* [What is required]:
Your task is to output the data exactly as it stands.

* [Provided information]:

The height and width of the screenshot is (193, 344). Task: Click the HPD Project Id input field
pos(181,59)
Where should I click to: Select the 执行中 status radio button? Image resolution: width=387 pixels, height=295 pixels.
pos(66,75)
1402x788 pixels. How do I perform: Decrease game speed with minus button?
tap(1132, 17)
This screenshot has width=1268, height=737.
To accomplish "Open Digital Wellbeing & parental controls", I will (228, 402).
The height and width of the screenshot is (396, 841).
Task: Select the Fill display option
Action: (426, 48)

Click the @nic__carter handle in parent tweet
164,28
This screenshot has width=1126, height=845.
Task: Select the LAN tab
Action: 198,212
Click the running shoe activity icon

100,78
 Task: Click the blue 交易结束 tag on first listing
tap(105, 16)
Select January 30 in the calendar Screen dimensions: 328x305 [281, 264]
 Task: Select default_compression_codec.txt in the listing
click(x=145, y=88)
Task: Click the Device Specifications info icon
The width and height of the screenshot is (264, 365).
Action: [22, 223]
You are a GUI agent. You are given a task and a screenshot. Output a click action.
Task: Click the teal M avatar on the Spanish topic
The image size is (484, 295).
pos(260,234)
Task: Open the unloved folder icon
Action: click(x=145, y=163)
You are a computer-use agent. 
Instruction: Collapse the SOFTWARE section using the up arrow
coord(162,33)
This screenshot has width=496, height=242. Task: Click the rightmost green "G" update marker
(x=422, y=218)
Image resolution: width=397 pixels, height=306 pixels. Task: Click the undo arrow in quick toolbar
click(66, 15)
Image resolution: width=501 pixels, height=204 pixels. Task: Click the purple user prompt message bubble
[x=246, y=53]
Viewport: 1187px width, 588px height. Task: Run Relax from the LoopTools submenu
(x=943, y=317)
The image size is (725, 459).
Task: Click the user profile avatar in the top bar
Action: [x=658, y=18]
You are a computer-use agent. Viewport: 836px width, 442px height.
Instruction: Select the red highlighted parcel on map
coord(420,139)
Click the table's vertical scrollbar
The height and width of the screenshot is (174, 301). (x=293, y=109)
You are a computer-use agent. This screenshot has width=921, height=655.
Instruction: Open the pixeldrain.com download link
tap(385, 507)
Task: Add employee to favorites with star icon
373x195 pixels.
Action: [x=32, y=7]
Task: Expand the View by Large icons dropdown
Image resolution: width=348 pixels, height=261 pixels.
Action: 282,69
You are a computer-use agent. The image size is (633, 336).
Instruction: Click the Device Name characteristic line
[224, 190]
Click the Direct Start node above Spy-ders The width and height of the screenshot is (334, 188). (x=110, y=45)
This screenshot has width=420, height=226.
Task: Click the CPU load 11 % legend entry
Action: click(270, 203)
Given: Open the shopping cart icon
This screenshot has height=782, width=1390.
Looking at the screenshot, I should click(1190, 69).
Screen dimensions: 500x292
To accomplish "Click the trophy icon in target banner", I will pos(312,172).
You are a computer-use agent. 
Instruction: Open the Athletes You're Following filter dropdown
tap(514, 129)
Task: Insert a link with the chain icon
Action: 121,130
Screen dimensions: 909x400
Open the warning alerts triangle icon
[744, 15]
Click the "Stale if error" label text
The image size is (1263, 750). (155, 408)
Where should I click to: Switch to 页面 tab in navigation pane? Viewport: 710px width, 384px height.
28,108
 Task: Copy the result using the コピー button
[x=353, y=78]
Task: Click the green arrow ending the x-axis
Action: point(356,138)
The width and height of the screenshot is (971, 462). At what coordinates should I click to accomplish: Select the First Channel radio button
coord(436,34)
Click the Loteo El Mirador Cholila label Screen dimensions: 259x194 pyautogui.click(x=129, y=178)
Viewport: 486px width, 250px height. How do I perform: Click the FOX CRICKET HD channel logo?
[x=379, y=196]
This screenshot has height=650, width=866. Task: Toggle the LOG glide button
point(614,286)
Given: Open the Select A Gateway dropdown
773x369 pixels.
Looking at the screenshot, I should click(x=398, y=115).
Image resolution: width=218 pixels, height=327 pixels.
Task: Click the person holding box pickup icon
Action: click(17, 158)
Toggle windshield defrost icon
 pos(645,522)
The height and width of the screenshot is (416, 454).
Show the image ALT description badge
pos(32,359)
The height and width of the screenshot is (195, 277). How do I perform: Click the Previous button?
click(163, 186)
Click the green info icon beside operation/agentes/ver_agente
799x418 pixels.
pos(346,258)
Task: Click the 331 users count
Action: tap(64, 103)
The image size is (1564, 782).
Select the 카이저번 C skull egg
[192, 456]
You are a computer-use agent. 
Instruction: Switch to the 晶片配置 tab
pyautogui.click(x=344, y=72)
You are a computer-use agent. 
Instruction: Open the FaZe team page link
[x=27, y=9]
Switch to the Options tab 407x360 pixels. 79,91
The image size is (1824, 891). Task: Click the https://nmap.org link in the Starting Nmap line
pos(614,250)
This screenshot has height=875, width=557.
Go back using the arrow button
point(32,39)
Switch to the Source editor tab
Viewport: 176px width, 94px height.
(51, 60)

* [Answer section]:
The height and width of the screenshot is (193, 344). Task: Click the HPD Project Id input field
pos(181,59)
Where should I click to: Select the 执行中 status radio button? Image resolution: width=387 pixels, height=295 pixels.
pos(66,75)
1402x788 pixels. How do I perform: Decrease game speed with minus button?
tap(1132, 17)
This screenshot has width=1268, height=737.
To accomplish "Open Digital Wellbeing & parental controls", I will (228, 402).
The height and width of the screenshot is (396, 841).
Task: Select the Fill display option
Action: (426, 48)

Click the @nic__carter handle in parent tweet
164,28
This screenshot has width=1126, height=845.
Task: Select the LAN tab
Action: 198,212
Click the running shoe activity icon

100,78
 Task: Click the blue 交易结束 tag on first listing
tap(105, 16)
Select January 30 in the calendar Screen dimensions: 328x305 [281, 264]
 Task: Select default_compression_codec.txt in the listing
click(x=145, y=88)
Task: Click the Device Specifications info icon
The width and height of the screenshot is (264, 365).
Action: [22, 223]
You are a GUI agent. You are given a task and a screenshot. Output a click action.
Task: Click the teal M avatar on the Spanish topic
The image size is (484, 295).
pos(260,234)
Task: Open the unloved folder icon
Action: click(x=145, y=163)
You are a computer-use agent. 
Instruction: Collapse the SOFTWARE section using the up arrow
coord(162,33)
This screenshot has width=496, height=242. Task: Click the rightmost green "G" update marker
(x=422, y=218)
Image resolution: width=397 pixels, height=306 pixels. Task: Click the undo arrow in quick toolbar
click(66, 15)
Image resolution: width=501 pixels, height=204 pixels. Task: Click the purple user prompt message bubble
[x=246, y=53]
Viewport: 1187px width, 588px height. Task: Run Relax from the LoopTools submenu
(x=943, y=317)
The image size is (725, 459).
Task: Click the user profile avatar in the top bar
Action: [x=658, y=18]
You are a computer-use agent. Viewport: 836px width, 442px height.
Instruction: Select the red highlighted parcel on map
coord(420,139)
Click the table's vertical scrollbar
The height and width of the screenshot is (174, 301). (x=293, y=109)
You are a computer-use agent. This screenshot has width=921, height=655.
Instruction: Open the pixeldrain.com download link
tap(385, 507)
Task: Add employee to favorites with star icon
373x195 pixels.
Action: [x=32, y=7]
Task: Expand the View by Large icons dropdown
Image resolution: width=348 pixels, height=261 pixels.
Action: 282,69
You are a computer-use agent. The image size is (633, 336).
Instruction: Click the Device Name characteristic line
[224, 190]
Click the Direct Start node above Spy-ders The width and height of the screenshot is (334, 188). (x=110, y=45)
This screenshot has width=420, height=226.
Task: Click the CPU load 11 % legend entry
Action: click(270, 203)
Given: Open the shopping cart icon
This screenshot has height=782, width=1390.
Looking at the screenshot, I should click(1190, 69).
Screen dimensions: 500x292
To accomplish "Click the trophy icon in target banner", I will pos(312,172).
You are a computer-use agent. 
Instruction: Open the Athletes You're Following filter dropdown
tap(514, 129)
Task: Insert a link with the chain icon
Action: 121,130
Screen dimensions: 909x400
Open the warning alerts triangle icon
[744, 15]
Click the "Stale if error" label text
The image size is (1263, 750). (155, 408)
Where should I click to: Switch to 页面 tab in navigation pane? Viewport: 710px width, 384px height.
28,108
 Task: Copy the result using the コピー button
[x=353, y=78]
Task: Click the green arrow ending the x-axis
Action: point(356,138)
The width and height of the screenshot is (971, 462). At what coordinates should I click to accomplish: Select the First Channel radio button
coord(436,34)
Click the Loteo El Mirador Cholila label Screen dimensions: 259x194 pyautogui.click(x=129, y=178)
Viewport: 486px width, 250px height. How do I perform: Click the FOX CRICKET HD channel logo?
[x=379, y=196]
This screenshot has height=650, width=866. Task: Toggle the LOG glide button
point(614,286)
Given: Open the Select A Gateway dropdown
773x369 pixels.
Looking at the screenshot, I should click(x=398, y=115).
Image resolution: width=218 pixels, height=327 pixels.
Task: Click the person holding box pickup icon
Action: click(17, 158)
Toggle windshield defrost icon
 pos(645,522)
The height and width of the screenshot is (416, 454).
Show the image ALT description badge
pos(32,359)
The height and width of the screenshot is (195, 277). How do I perform: Click the Previous button?
click(163, 186)
Click the green info icon beside operation/agentes/ver_agente
799x418 pixels.
pos(346,258)
Task: Click the 331 users count
Action: tap(64, 103)
The image size is (1564, 782).
Select the 카이저번 C skull egg
[192, 456]
You are a computer-use agent. 
Instruction: Switch to the 晶片配置 tab
pyautogui.click(x=344, y=72)
You are a computer-use agent. 
Instruction: Open the FaZe team page link
[x=27, y=9]
Switch to the Options tab 407x360 pixels. 79,91
The image size is (1824, 891). Task: Click the https://nmap.org link in the Starting Nmap line
pos(614,250)
This screenshot has height=875, width=557.
Go back using the arrow button
point(32,39)
Switch to the Source editor tab
Viewport: 176px width, 94px height.
(51, 60)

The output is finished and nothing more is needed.